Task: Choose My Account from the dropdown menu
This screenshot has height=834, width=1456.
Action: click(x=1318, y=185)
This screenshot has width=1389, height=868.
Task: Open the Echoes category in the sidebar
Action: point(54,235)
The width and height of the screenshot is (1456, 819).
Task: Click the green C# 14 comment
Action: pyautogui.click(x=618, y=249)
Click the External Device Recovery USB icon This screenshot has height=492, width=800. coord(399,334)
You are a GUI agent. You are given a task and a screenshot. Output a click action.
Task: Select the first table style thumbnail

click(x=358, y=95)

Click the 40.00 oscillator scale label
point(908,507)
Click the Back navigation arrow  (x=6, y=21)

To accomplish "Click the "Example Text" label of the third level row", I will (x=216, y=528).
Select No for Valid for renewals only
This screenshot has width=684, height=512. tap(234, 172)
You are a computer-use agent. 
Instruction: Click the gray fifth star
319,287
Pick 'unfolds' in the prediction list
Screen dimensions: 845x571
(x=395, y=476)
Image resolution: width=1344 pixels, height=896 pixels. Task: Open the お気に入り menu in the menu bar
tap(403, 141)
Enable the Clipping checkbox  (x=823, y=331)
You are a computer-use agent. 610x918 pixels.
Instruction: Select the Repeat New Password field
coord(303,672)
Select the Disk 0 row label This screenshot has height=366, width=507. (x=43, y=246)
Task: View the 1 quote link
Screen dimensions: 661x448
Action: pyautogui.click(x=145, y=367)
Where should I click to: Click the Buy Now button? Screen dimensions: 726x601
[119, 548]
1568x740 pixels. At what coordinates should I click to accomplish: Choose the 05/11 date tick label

WHAT YOU WILL DO |
Return the lines from the one containing "Where should I" through the last line of the records. Include both ends and nothing else.

TASK OUTPUT |
Where should I click to: Click the Buy Now button? Screen dimensions: 726x601
[119, 548]
1568x740 pixels. At what coordinates should I click to accomplish: Choose the 05/11 date tick label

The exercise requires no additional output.